In many countries, a severe dearth of mental health resources present families with limited options. Of Ghana’s total population of 26 million, an estimated 2.8 million people have some form of psychosocial disability. Yet the country has only 12 practicing psychiatrists. So too in Somaliland, where four under-resourced, dilapidated public mental health wards and expensive privately run residential centers attempt to provide support amid a high prevalence of psychosocial disability because of violence and trauma from the civil war, lack of health services, and widespread use of khat. Yet far from offering residents rest, rehabilitation or medical treatment with their consent, both public and private institutions largely serve as places of unlawful confinement, and subject many residents to forced treatment and other abuses.
In Indonesia, the government banned shackling, or pasung as it is known in Indonesian, in 1977. Despite this, the government itself estimates that over 57,000 people with psychosocial disabilities have been chained at least once and over 18,000 people currently live in pasung. This country of 250 million people has only 48 mental hospitals, more than half of them located in just four provinces of Indonesia’s 34 provinces. In all of Indonesia there are just 600 to 800 psychiatrists—or one trained psychiatrist per 300,000 to 400,000 people.
Having a disability does not justify being stripped of your humanity and fundamental rights.
Shackling does far more harm than simply restricting movement.

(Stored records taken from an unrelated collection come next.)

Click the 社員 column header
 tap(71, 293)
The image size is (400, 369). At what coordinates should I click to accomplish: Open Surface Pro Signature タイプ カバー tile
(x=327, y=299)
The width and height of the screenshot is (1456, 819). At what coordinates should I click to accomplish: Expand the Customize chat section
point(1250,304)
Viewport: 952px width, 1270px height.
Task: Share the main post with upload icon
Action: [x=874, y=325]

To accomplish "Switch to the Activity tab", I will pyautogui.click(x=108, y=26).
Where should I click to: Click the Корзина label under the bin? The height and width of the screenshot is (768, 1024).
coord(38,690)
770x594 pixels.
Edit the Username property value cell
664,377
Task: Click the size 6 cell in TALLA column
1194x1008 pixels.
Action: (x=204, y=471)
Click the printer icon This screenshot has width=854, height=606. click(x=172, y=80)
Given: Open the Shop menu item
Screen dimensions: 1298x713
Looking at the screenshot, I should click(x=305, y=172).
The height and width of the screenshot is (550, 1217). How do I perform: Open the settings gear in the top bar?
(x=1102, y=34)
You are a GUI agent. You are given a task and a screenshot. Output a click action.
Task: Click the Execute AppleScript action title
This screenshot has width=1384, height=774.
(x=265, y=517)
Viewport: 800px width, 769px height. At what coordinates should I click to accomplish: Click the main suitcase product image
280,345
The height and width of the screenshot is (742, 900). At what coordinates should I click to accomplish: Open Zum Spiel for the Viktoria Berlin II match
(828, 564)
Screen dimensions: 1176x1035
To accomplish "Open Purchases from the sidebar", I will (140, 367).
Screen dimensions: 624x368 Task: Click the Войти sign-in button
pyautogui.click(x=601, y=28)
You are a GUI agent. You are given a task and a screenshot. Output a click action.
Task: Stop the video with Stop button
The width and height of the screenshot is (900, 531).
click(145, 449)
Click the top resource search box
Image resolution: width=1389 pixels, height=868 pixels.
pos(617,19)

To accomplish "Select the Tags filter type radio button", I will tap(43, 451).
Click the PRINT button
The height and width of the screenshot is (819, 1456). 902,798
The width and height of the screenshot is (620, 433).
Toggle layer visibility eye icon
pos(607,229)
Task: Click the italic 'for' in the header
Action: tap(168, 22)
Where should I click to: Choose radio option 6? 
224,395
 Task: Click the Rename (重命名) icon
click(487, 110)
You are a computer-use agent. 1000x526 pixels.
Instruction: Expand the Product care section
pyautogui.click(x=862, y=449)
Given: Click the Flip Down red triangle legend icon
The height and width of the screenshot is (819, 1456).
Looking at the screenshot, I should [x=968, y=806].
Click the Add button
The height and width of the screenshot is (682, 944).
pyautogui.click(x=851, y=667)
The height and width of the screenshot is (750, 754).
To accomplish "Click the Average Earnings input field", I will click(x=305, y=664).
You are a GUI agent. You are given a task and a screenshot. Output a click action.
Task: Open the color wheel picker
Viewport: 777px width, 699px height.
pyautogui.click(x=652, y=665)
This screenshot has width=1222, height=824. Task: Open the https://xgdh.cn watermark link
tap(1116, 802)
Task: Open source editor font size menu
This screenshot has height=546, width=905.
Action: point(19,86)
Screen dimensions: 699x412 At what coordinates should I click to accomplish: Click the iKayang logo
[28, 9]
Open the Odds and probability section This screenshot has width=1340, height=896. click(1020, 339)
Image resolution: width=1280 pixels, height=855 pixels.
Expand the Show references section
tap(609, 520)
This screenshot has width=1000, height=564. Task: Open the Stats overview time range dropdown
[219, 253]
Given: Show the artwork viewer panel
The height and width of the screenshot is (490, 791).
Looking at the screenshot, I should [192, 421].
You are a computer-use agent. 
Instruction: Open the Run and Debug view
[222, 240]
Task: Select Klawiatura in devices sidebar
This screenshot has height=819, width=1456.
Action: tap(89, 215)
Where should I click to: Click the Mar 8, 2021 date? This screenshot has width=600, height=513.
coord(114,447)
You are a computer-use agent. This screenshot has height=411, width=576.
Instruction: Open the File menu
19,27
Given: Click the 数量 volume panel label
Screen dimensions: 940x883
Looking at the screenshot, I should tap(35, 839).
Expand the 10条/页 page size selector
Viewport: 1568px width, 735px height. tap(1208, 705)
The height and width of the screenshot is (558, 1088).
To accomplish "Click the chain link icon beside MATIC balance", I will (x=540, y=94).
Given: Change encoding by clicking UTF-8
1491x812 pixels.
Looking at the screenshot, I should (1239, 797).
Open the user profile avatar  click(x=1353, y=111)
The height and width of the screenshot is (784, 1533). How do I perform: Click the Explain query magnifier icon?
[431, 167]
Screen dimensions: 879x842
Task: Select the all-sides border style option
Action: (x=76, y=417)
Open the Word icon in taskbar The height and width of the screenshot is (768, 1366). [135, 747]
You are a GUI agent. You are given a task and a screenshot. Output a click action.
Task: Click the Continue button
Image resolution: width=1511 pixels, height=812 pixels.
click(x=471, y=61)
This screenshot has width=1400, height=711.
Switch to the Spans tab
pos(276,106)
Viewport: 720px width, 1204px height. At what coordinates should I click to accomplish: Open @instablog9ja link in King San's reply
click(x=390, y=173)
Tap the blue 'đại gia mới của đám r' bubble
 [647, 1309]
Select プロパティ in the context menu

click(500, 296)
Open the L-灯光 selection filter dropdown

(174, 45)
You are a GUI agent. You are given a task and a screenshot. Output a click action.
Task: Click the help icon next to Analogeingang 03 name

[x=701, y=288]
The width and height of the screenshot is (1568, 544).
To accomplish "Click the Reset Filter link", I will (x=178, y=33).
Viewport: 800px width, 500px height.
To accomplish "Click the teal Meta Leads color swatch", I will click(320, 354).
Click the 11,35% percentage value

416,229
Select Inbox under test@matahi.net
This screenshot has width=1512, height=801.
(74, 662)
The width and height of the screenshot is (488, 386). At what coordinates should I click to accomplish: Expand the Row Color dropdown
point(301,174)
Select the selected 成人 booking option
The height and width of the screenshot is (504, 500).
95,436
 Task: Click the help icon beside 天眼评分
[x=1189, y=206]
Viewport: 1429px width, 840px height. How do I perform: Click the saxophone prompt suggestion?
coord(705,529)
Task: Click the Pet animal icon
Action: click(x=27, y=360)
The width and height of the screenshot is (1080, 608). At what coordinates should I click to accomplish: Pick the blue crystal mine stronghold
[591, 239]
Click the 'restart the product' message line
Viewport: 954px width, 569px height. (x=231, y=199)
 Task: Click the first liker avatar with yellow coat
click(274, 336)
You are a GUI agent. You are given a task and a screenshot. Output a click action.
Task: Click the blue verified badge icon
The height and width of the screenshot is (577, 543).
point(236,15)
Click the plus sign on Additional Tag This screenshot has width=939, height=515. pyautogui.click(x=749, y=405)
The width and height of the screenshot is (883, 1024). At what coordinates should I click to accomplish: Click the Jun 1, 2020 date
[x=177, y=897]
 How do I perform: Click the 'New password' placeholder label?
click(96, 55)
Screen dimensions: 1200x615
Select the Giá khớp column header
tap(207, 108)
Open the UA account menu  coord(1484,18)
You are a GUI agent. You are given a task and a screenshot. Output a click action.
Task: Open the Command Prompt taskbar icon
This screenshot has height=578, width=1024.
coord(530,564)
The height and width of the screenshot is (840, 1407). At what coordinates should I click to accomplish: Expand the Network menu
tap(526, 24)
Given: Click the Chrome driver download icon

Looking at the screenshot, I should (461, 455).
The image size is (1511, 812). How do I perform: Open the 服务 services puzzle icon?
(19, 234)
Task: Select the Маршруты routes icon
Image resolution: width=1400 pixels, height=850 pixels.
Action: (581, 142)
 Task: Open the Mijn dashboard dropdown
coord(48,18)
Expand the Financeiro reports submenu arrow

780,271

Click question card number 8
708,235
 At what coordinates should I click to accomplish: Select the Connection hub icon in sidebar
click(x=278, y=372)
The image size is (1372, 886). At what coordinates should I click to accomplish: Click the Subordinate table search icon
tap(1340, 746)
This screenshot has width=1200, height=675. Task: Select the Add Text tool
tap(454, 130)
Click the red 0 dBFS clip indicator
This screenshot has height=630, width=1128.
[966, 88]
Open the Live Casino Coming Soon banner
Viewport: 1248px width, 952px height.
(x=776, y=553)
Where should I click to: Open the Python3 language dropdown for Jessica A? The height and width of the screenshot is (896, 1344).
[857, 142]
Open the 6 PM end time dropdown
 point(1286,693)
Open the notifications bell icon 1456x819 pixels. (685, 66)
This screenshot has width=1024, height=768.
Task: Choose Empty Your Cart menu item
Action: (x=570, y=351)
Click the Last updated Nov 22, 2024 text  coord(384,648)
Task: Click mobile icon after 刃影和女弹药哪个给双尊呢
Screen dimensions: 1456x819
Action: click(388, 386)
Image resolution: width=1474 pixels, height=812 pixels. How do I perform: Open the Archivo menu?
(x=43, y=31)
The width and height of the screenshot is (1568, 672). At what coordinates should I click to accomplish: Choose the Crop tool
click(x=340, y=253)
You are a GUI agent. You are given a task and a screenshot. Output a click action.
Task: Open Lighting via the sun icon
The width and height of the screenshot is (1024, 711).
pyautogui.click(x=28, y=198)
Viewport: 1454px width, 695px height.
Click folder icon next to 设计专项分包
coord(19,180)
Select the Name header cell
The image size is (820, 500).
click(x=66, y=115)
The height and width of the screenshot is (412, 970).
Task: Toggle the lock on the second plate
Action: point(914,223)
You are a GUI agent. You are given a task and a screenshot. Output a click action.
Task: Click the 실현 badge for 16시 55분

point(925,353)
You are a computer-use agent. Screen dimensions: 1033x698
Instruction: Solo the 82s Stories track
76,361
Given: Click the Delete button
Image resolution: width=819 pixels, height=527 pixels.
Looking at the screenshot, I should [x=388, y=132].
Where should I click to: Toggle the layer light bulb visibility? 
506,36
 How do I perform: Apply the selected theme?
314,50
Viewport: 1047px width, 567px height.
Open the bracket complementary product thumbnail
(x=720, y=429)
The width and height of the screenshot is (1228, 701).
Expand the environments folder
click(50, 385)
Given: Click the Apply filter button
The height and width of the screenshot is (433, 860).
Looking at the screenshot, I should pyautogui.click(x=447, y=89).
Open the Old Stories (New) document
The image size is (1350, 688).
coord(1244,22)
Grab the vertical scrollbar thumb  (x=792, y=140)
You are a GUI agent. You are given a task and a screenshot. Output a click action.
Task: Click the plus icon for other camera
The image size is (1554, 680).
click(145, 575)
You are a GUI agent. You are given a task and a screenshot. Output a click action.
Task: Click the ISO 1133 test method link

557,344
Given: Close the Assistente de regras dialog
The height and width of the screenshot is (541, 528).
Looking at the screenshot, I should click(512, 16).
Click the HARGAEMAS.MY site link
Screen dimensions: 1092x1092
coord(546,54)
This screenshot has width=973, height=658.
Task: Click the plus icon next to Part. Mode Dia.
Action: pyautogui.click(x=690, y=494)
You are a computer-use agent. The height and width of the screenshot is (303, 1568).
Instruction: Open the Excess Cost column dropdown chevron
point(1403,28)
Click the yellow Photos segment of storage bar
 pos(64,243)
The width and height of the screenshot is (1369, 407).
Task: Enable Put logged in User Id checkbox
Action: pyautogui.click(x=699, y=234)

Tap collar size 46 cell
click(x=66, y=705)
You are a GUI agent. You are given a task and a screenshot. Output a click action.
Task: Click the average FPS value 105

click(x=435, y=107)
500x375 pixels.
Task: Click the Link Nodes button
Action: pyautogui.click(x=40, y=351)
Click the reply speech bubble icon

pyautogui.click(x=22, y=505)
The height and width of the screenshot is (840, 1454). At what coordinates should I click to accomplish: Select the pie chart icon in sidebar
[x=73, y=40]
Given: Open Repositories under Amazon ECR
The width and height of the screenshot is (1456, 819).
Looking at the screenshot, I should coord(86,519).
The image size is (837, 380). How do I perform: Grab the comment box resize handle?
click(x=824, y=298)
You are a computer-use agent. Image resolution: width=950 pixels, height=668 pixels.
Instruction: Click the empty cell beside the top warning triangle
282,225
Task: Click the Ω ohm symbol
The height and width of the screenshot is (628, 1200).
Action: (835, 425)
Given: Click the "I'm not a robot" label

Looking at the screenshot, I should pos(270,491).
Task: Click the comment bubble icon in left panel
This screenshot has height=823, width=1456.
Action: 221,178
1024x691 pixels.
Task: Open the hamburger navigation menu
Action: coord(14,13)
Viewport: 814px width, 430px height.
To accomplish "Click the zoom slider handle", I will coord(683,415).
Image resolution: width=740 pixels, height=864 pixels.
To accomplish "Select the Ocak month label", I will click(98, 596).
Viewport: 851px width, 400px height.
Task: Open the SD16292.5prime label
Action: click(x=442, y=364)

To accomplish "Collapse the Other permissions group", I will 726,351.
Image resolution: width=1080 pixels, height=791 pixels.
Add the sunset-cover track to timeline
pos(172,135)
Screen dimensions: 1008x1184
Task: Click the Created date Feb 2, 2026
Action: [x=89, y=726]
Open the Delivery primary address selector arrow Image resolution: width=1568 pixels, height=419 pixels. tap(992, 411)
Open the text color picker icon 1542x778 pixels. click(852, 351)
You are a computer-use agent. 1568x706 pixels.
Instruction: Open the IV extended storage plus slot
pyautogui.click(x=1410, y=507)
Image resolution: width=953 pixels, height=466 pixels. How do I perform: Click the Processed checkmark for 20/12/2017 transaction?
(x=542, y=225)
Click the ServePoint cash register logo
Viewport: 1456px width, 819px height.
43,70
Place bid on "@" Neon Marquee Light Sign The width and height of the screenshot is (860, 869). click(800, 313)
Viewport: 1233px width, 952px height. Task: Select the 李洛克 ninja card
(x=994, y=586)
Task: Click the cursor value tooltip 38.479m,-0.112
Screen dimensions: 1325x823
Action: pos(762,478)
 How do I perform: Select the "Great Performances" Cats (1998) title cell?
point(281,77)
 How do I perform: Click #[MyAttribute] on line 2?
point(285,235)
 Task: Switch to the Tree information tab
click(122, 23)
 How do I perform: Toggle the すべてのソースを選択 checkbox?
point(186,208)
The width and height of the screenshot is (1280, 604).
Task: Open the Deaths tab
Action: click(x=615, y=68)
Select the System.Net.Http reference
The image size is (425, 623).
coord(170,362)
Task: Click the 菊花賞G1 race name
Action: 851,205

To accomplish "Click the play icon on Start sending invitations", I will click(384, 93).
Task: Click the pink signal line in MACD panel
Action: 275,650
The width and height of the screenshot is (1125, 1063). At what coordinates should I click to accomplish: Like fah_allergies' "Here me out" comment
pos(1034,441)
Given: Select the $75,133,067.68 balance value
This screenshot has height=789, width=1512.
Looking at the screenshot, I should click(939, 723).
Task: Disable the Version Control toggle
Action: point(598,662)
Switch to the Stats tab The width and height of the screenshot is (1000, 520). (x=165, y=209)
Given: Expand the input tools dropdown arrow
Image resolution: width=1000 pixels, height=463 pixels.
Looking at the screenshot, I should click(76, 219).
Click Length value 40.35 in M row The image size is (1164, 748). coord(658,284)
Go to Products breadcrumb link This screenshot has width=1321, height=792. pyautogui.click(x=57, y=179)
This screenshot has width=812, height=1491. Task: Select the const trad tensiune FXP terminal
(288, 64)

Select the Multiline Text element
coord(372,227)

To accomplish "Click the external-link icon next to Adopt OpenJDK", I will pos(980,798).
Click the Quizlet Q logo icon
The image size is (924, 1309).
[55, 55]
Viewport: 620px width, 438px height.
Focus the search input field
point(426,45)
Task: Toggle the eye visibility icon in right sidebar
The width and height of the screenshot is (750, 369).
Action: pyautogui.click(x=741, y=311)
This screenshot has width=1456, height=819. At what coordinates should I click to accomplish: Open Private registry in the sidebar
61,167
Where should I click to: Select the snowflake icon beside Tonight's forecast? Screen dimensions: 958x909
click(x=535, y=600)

From the moment the chains are fastened, Samatar and Victoria are no longer recognized or treated as people. Suddenly, it becomes easier to threaten, abuse, and neglect them. In discussing this recently with Kim Samuel, the founder of a growing movement on social connectedness, I was struck by her insights on the profound consequences that prolonged isolation and neglect may have: “When a society views people with disabilities as less than human, this strips them of their power, their dignity and their right to belong.”
Recognizing its dangers, in the context of Ghana, Juan Mendez, the United Nations expert on torture, has called chaining a form of torture, and the World Health Organization has advocated an end to chaining as “treatment.”
An important first step to end shackling is to dispel the negative assumptions about what people with psychosocial disabilities can accomplish and amend the laws that deny their rights to make decisions about basic choices such as where to live or if they want medical treatment. Hand in hand with removing these restrictions is the need to develop rights-respecting alternatives for people who may want to access support or mental health services in their community. These alternatives need to make sure the individual’s will is at the core.
Without such reform, more hands, feet and freedom will be bound in chains.